On Thu, Feb 25, 2010 at 3:57 PM, David Grundberg
<address@hidden> wrote:
Olaf Till wrote:
If the command "help ..." is called on a script (not a function), I
would expect that one either always gets "... is not documented" or,
if present, the first comment in the script is displayed. The current
behavior is not so, seemingly function definitions within the script
have an unwanted effect.
I'm moving this to the maintainer list.
I can do the needed changes but I think we need to agree on the
semantics.
For example a file with the sole contents (indented to be easier
to read):
## Optional copyright block
## help for script
## other comment
is a clear. The help filename should give "help for script".
Notice that copyright blocks should be skipped.

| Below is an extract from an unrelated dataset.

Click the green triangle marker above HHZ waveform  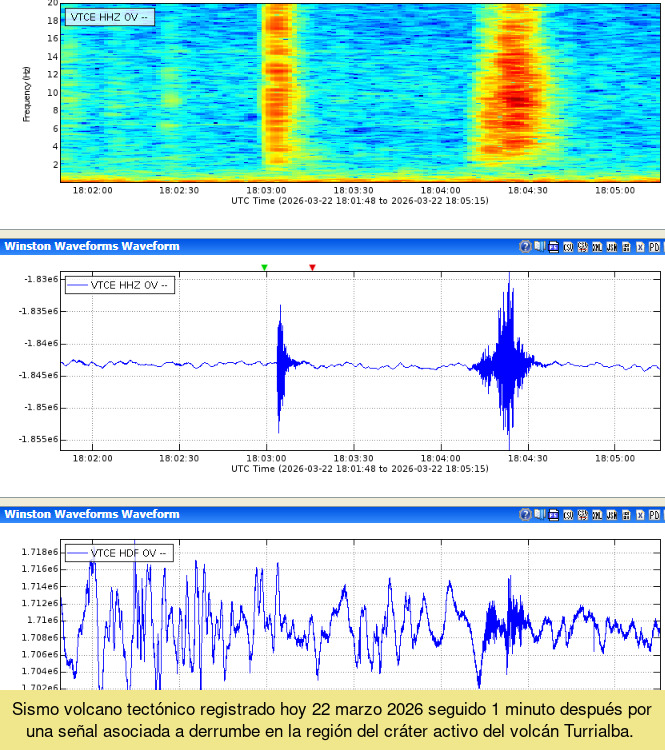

Yes, it's
tricky.
This however:
## Optional copyright block
1;
## help for script
function f ()
endfunction
Here I think 'help filename' should be undocumented, because
there is a statement before it.
Function declarations inside script files: Theoretically we could
make 'help f' return "help for f", but I don't think it is worth
supporting. Therefore:
help filename: undocumented
help f: undocumented
Script file with function declarations:
## Optional copyright block
## help for script
## other comment
1;
## help for f
function f ()
endfunction
In short:
help filename: "help for script"
help f: undocumented
Summary: To document a script file, write your help text
block (optionally with a copyright block before it) before the
first statement. All following comment blocks are ignored.
Really simple rule. Help text for function declarations inside
scripts are ignored.
And function files:
## Copyright block
## help for primary function
## ignored comment
function myfunction ()
endfunction
## help for subfunction
function sub ()
endfunction
help filename: "help for primary function"

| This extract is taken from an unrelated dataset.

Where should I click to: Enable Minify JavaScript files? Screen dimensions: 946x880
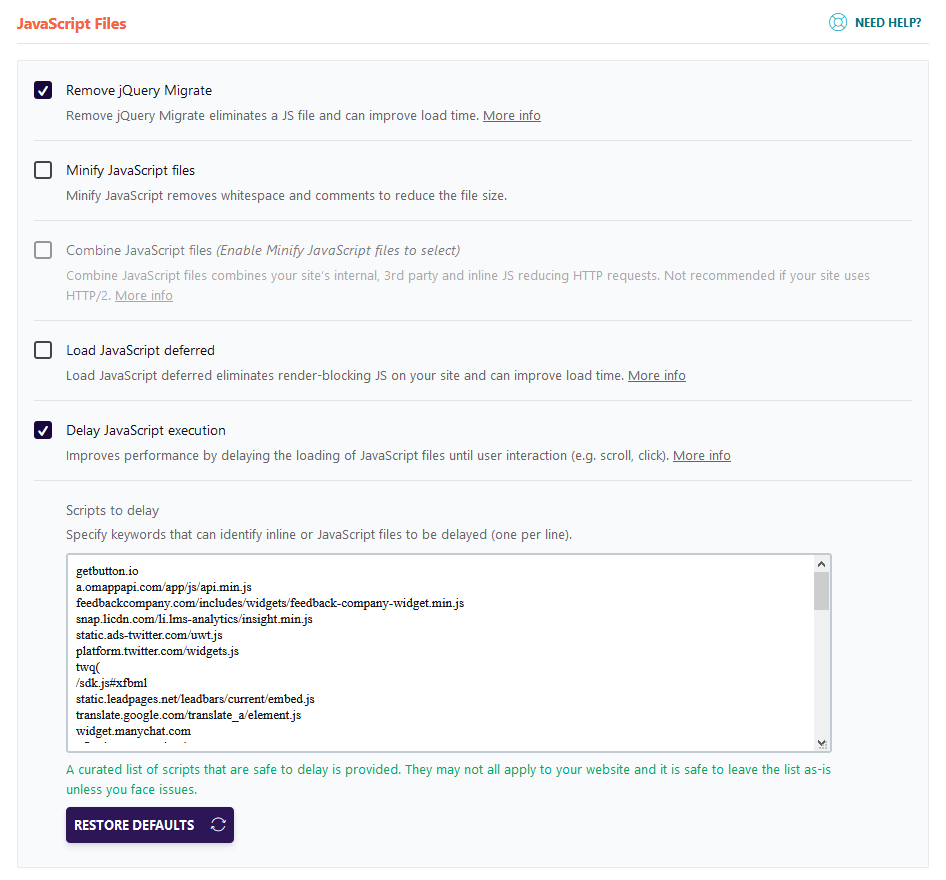pyautogui.click(x=43, y=170)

help sub: No such function
There is no way to access sub, so it can't be described by help.
There is one other kind of help text inside function files:
function myfunction ()
% Help text inside function.
% other comment.
end
This kind of 'stuck-inside' help text is very common in
non-Octave contexts. I think it's ugly and sends the wrong kind
of signals. But it's common and people do need the help text,
therefore:
help filename: "Help text inside function".
What do you think of this? Is it OK? Does it break existing
files? How would this affect !demo and !test blocks?